WORK TO DO:
Please show every line in the rows below that contains the word "pixels", copying each such line in full.
─── PROVIDED RECORDS
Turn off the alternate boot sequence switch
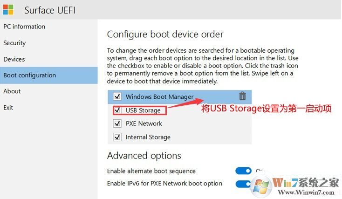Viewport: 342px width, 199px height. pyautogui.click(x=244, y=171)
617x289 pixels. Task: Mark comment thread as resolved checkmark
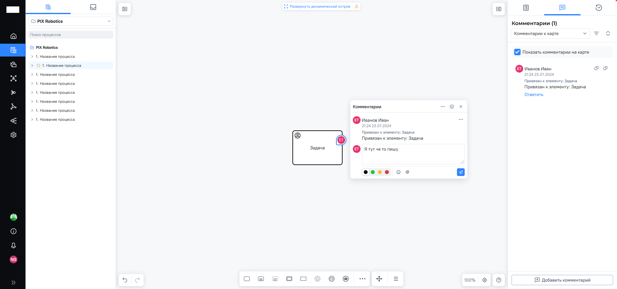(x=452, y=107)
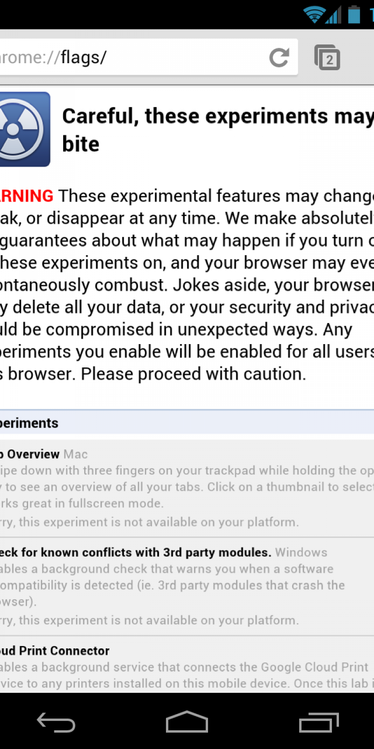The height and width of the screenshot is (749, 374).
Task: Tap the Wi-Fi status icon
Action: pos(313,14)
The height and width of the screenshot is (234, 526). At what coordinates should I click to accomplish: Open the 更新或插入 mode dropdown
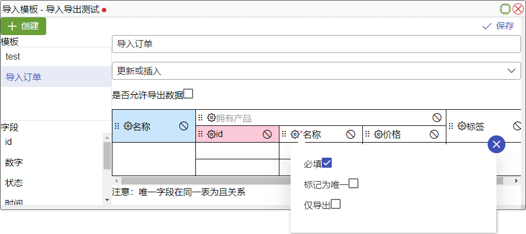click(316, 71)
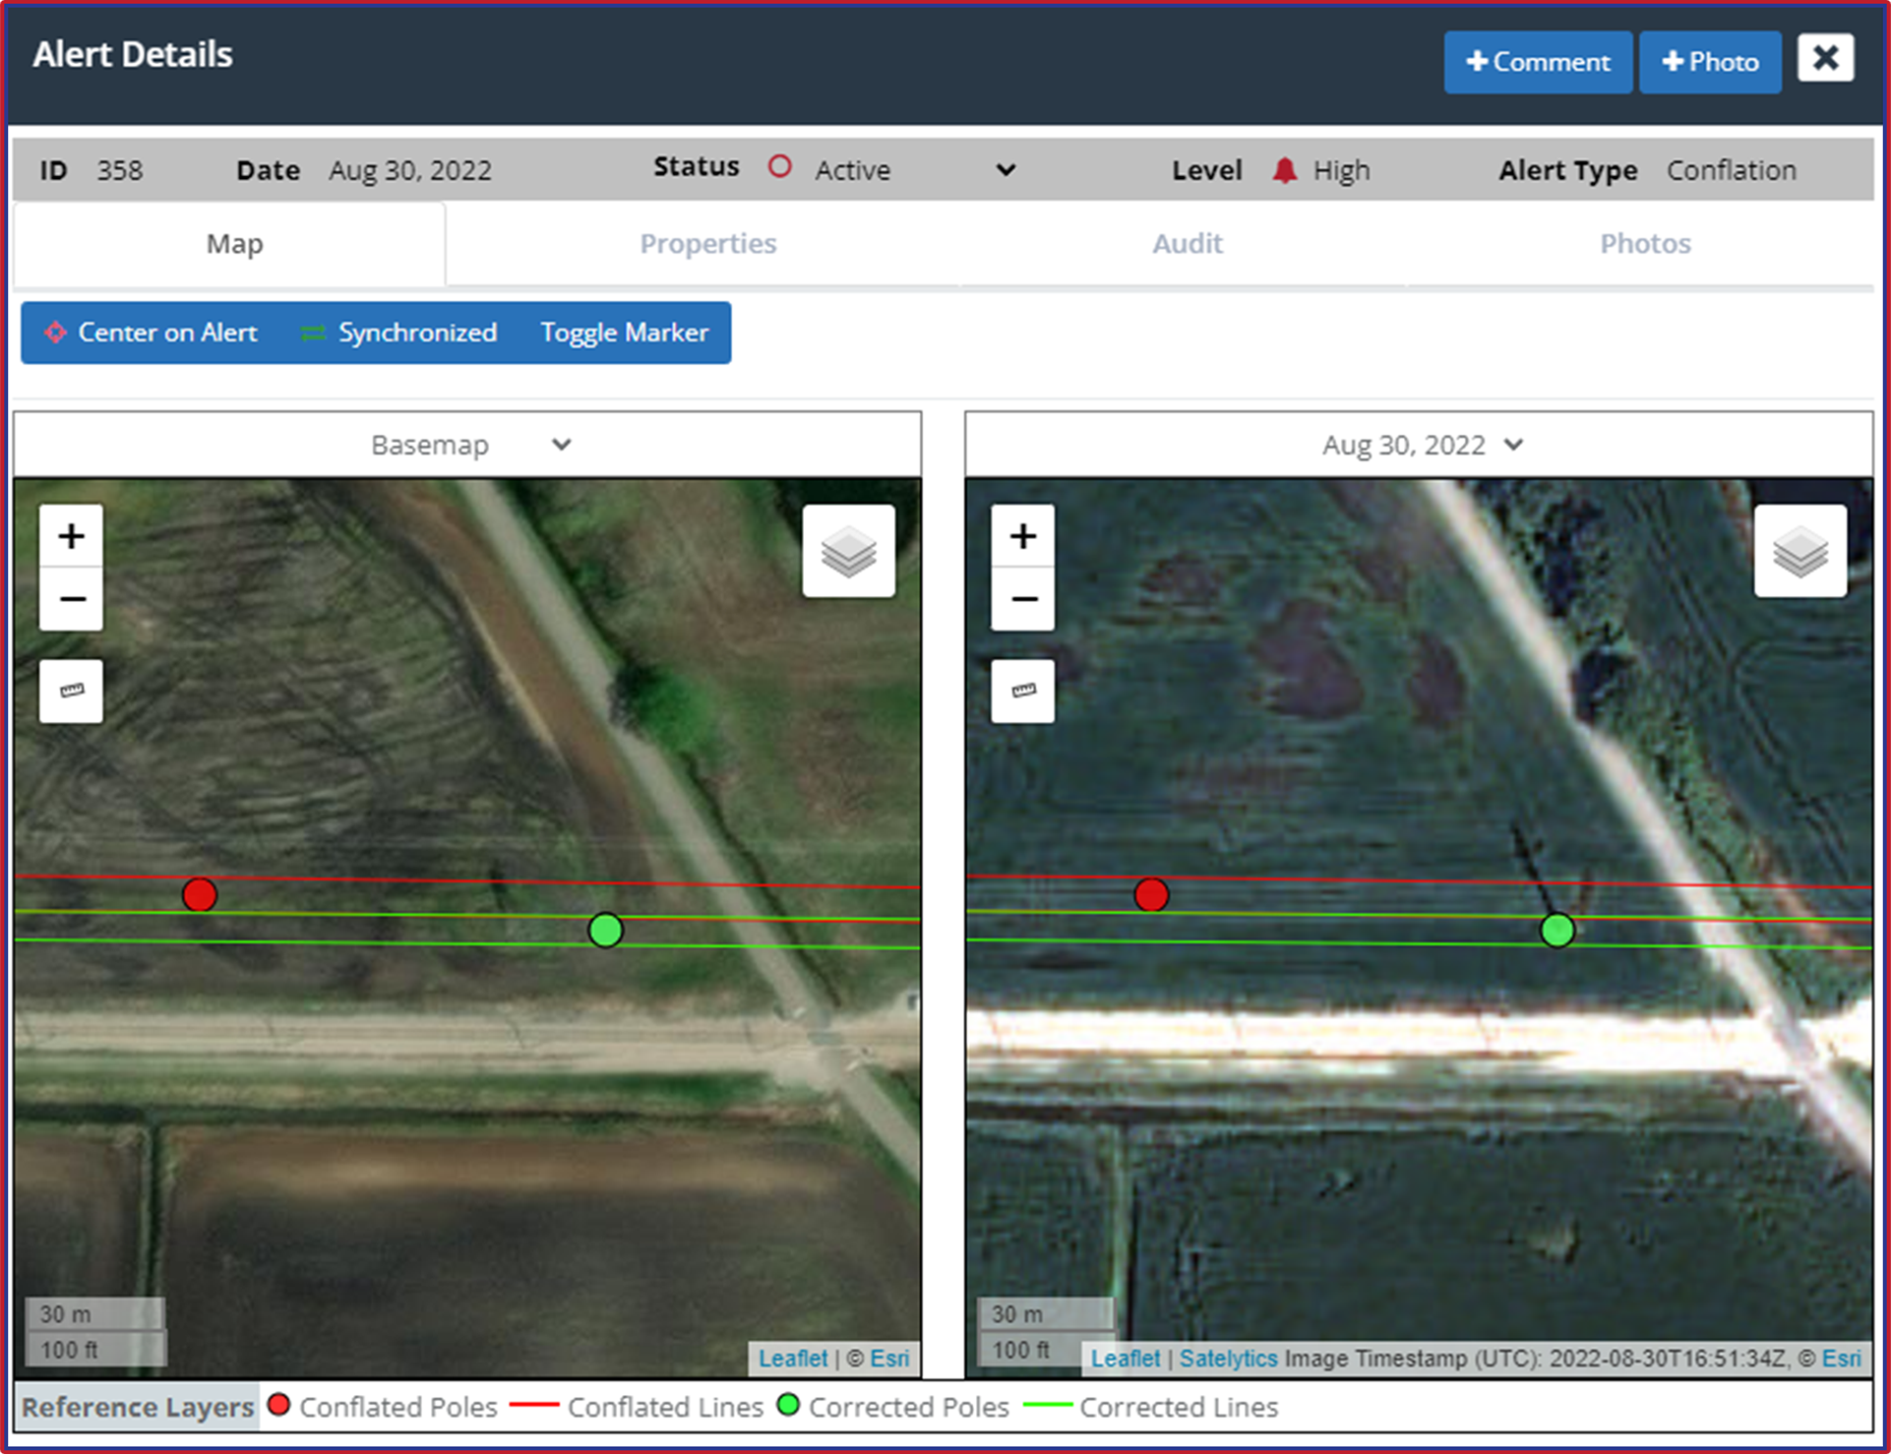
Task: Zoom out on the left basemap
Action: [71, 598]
──────
─── PROVIDED RECORDS
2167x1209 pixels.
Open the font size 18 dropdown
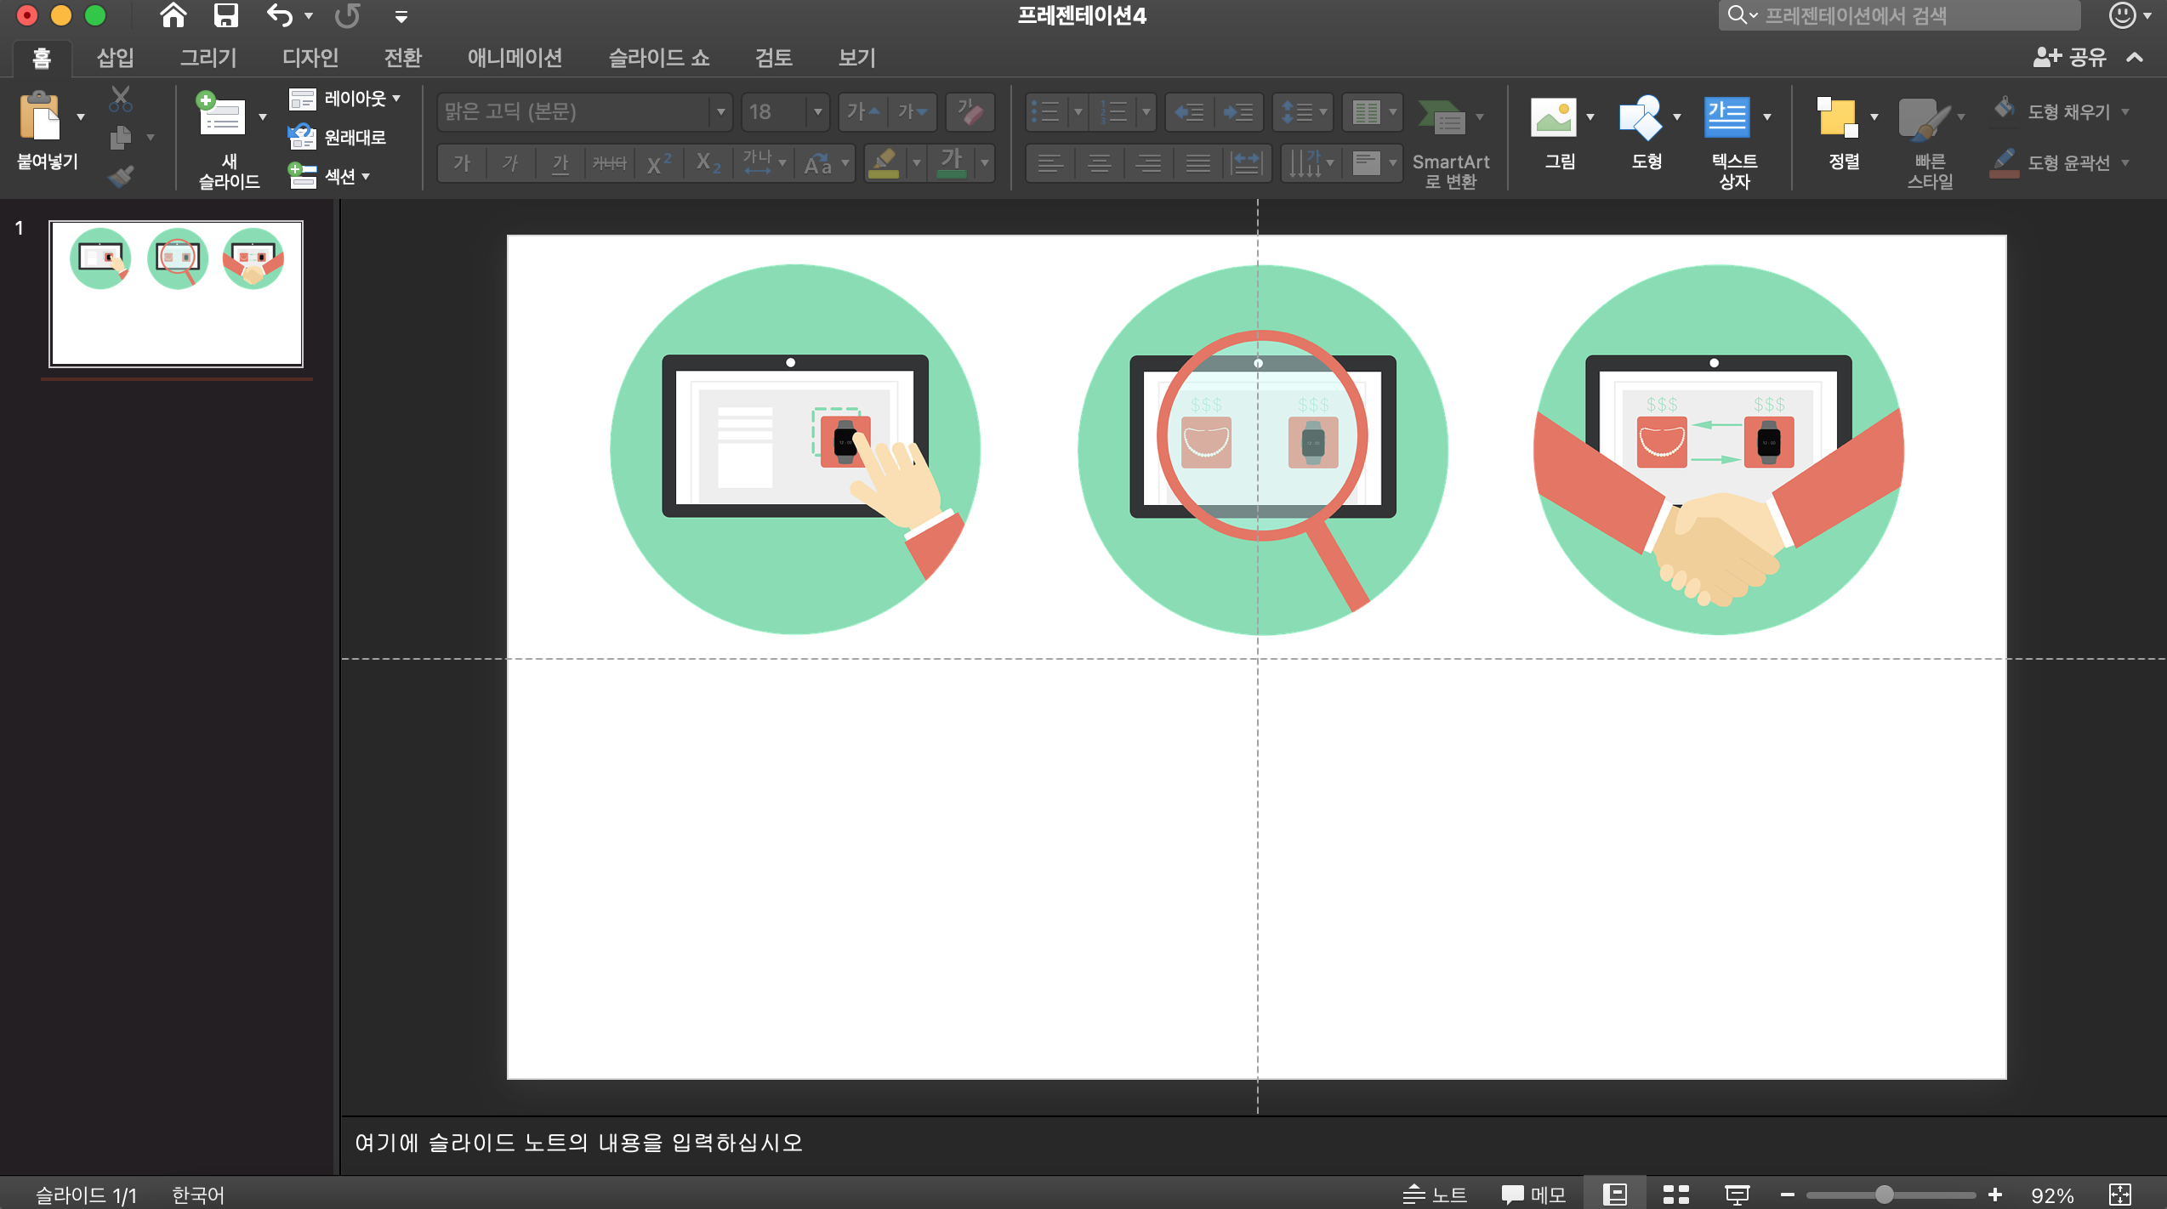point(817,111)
──────
─── PROVIDED RECORDS
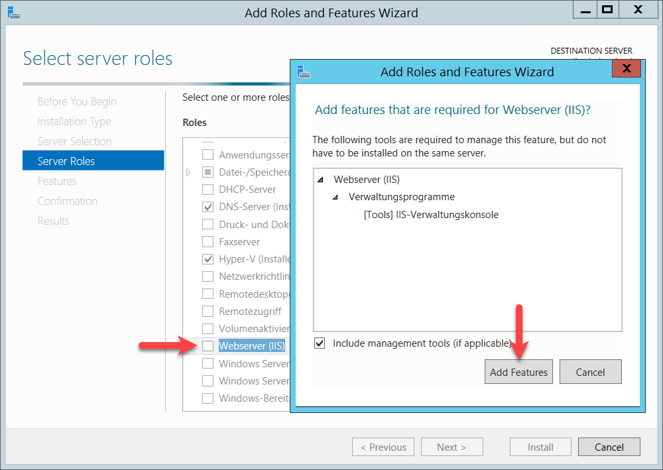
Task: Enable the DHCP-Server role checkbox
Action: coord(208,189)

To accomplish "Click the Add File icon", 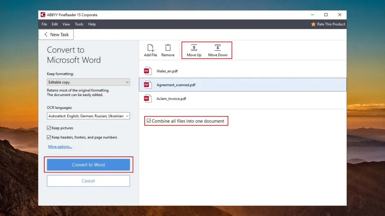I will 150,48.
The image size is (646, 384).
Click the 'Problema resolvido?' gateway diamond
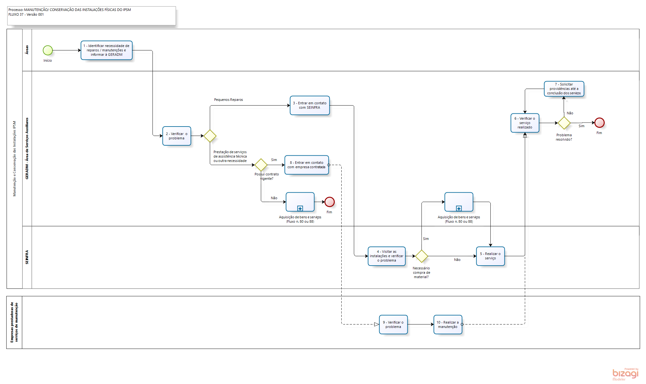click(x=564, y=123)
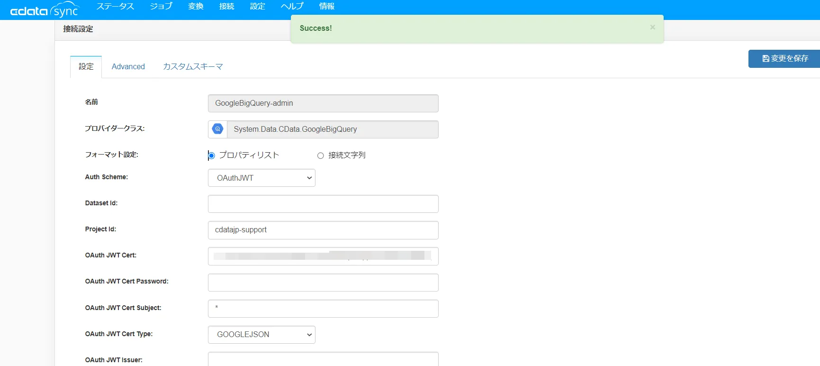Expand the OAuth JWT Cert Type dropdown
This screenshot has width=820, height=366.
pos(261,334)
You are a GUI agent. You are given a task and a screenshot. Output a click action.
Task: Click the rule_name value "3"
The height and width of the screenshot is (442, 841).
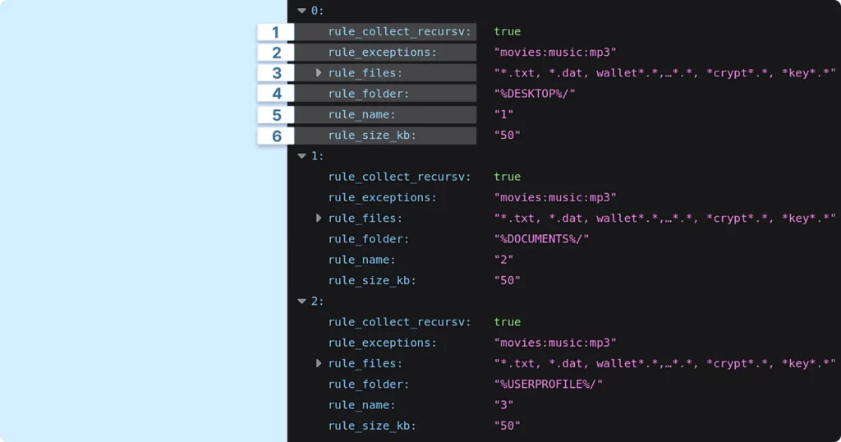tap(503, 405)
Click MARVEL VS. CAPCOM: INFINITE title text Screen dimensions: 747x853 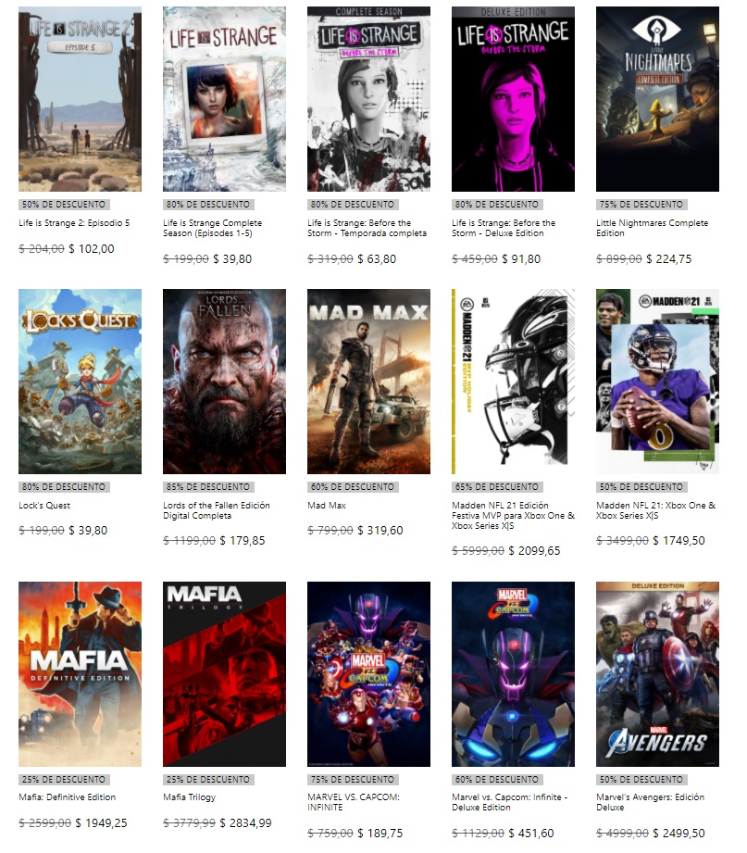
──────
WRITTEN RESPONSE:
617x289 pixels. Task: Mark comment thread as resolved checkmark
2167x1209 pixels.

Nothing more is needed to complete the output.